** Start **

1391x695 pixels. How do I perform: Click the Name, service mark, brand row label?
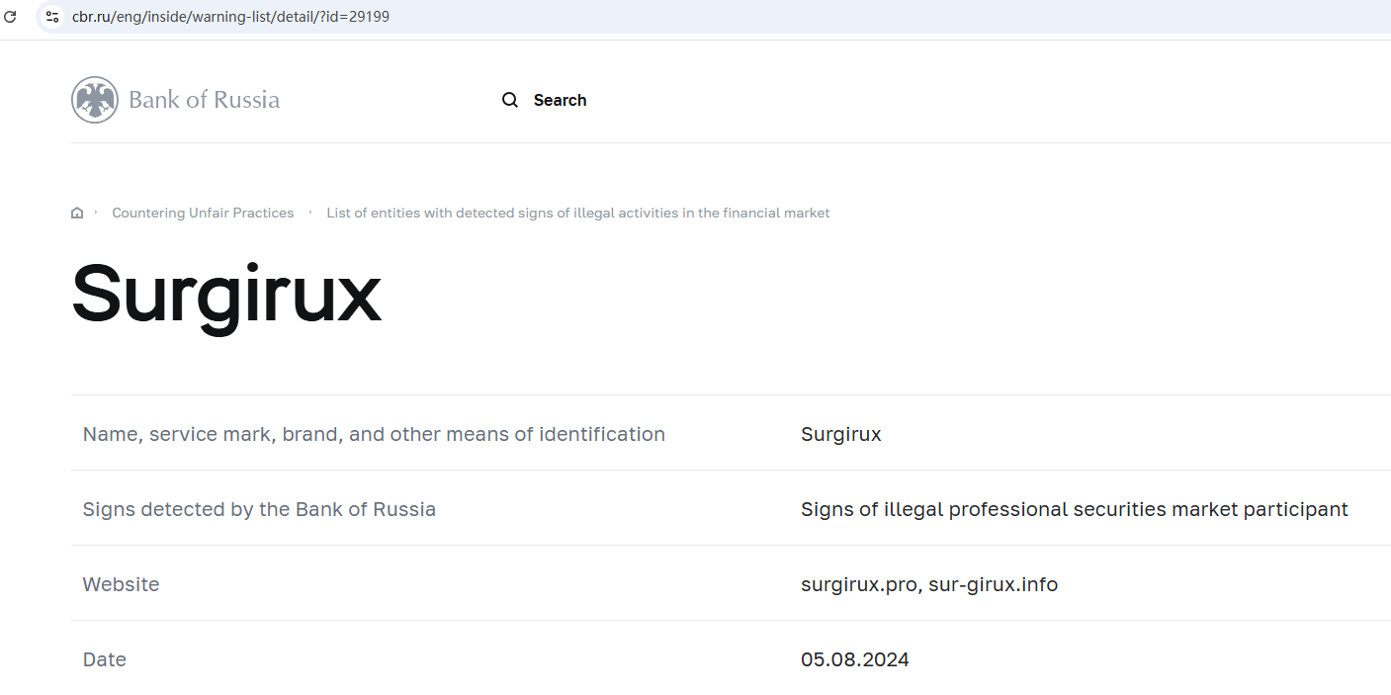374,434
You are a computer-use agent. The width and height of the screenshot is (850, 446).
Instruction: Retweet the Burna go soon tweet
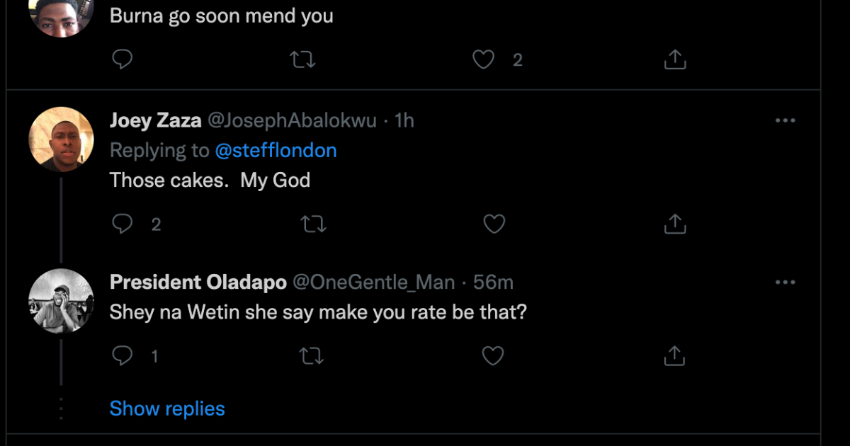(303, 60)
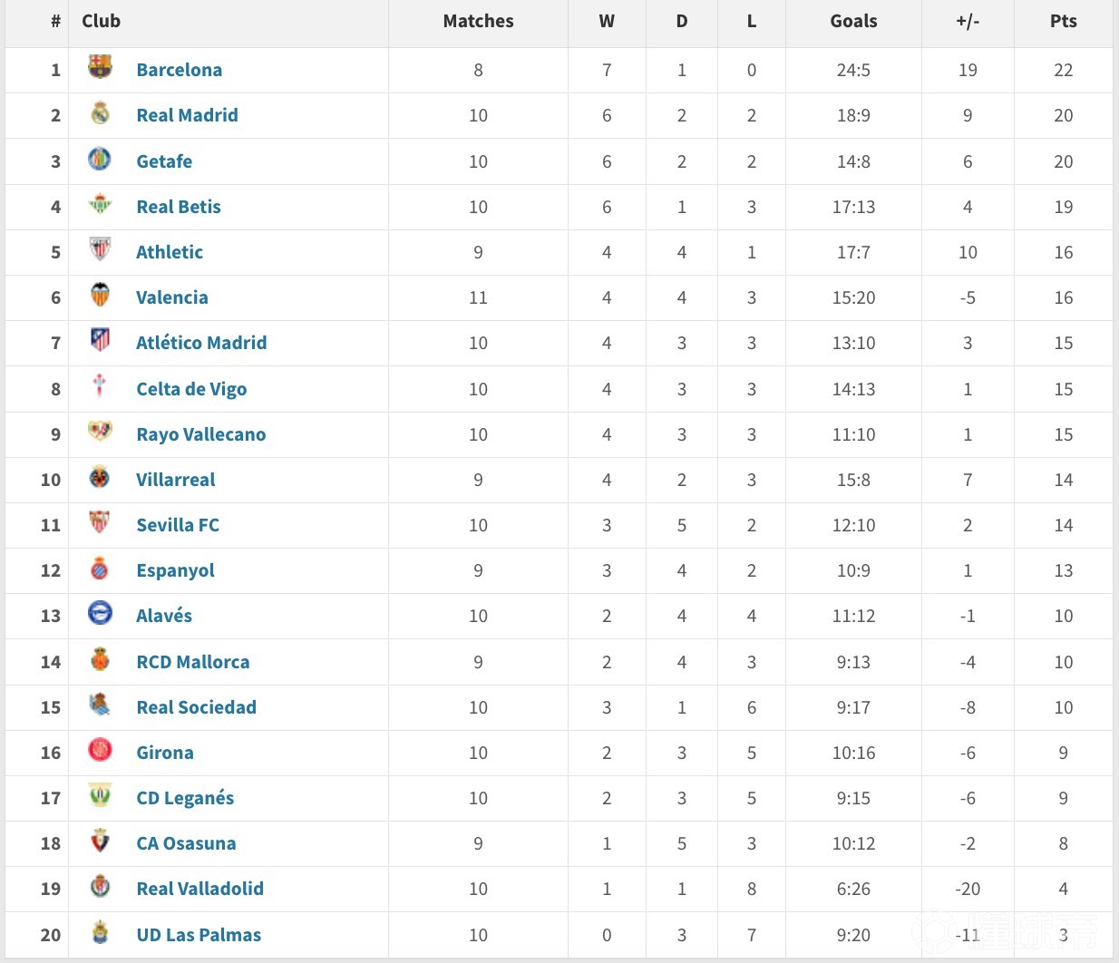Open the Real Valladolid link

tap(200, 889)
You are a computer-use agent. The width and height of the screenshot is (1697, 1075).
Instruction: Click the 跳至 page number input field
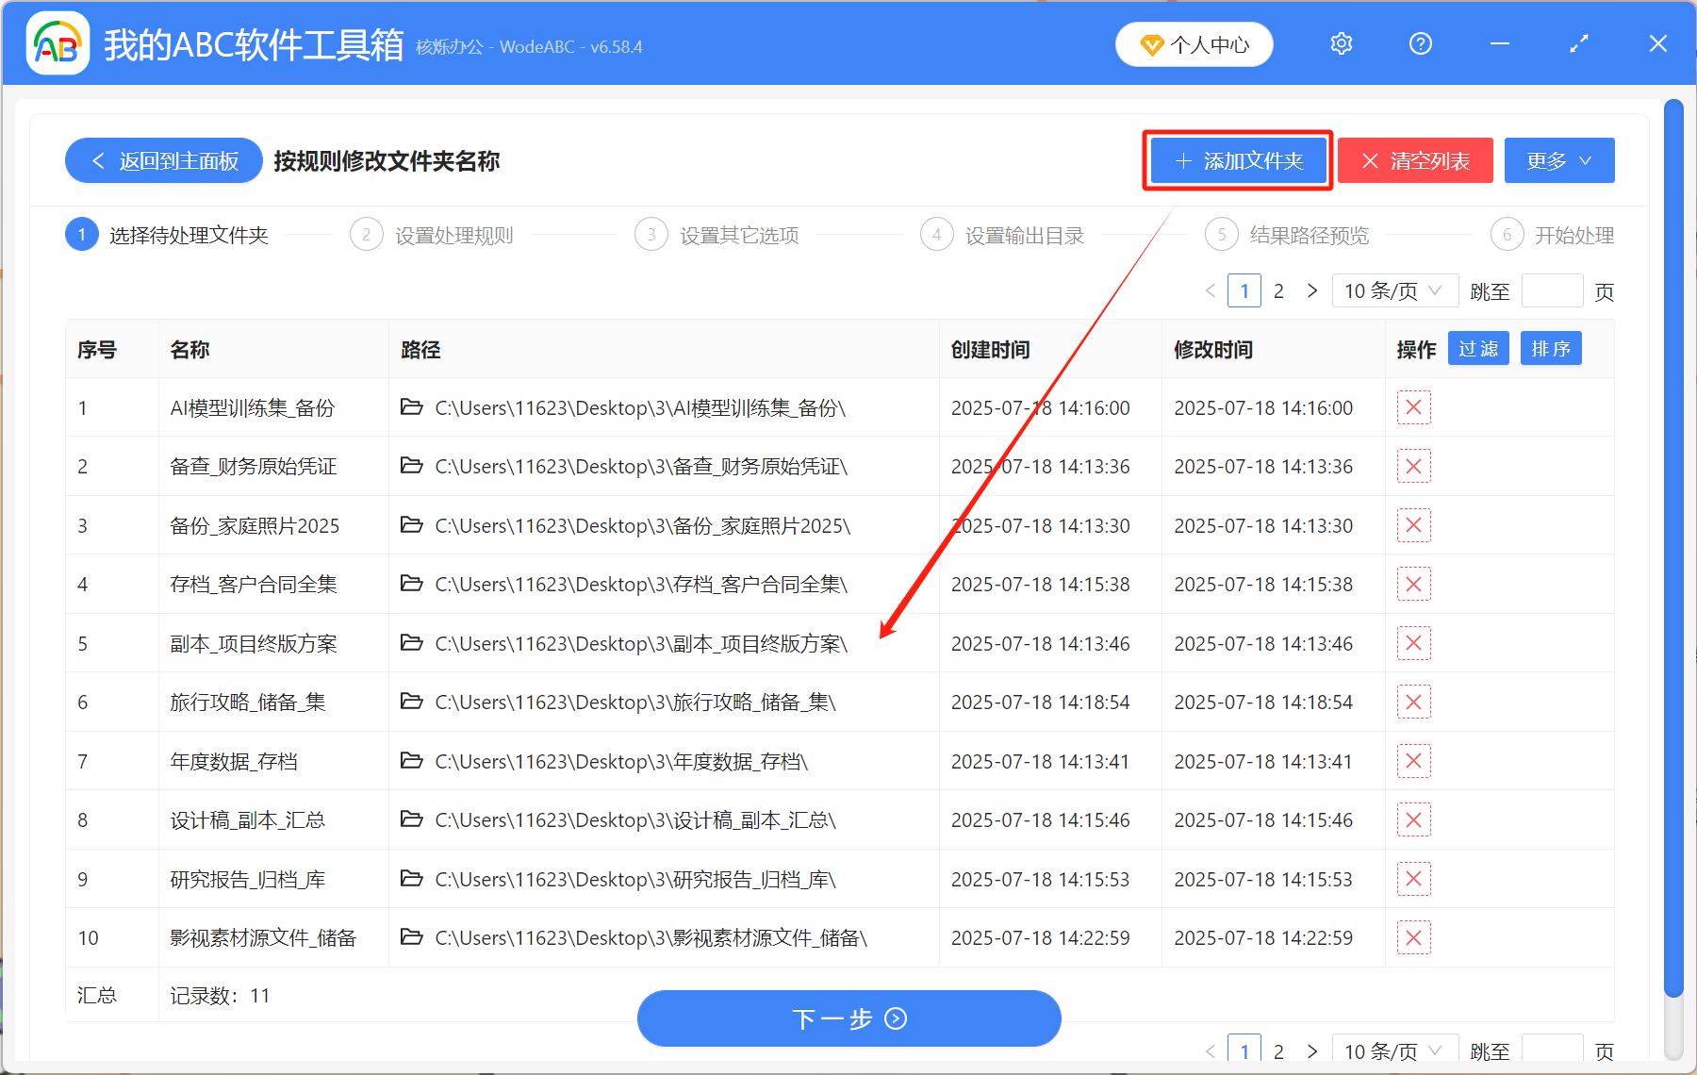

** End **

### SET TASK
Reproduce the lines above word for word, leaving out the pictures.

### TASK SOLUTION
1391x695 pixels. How do I perform: Click the Name, service mark, brand row label?
374,434
You are a computer-use agent. The width and height of the screenshot is (850, 446).
Instruction: Retweet the Burna go soon tweet
(303, 60)
Open the Real Valladolid link

tap(200, 889)
You are a computer-use agent. The width and height of the screenshot is (1697, 1075).
Instruction: Click the 跳至 page number input field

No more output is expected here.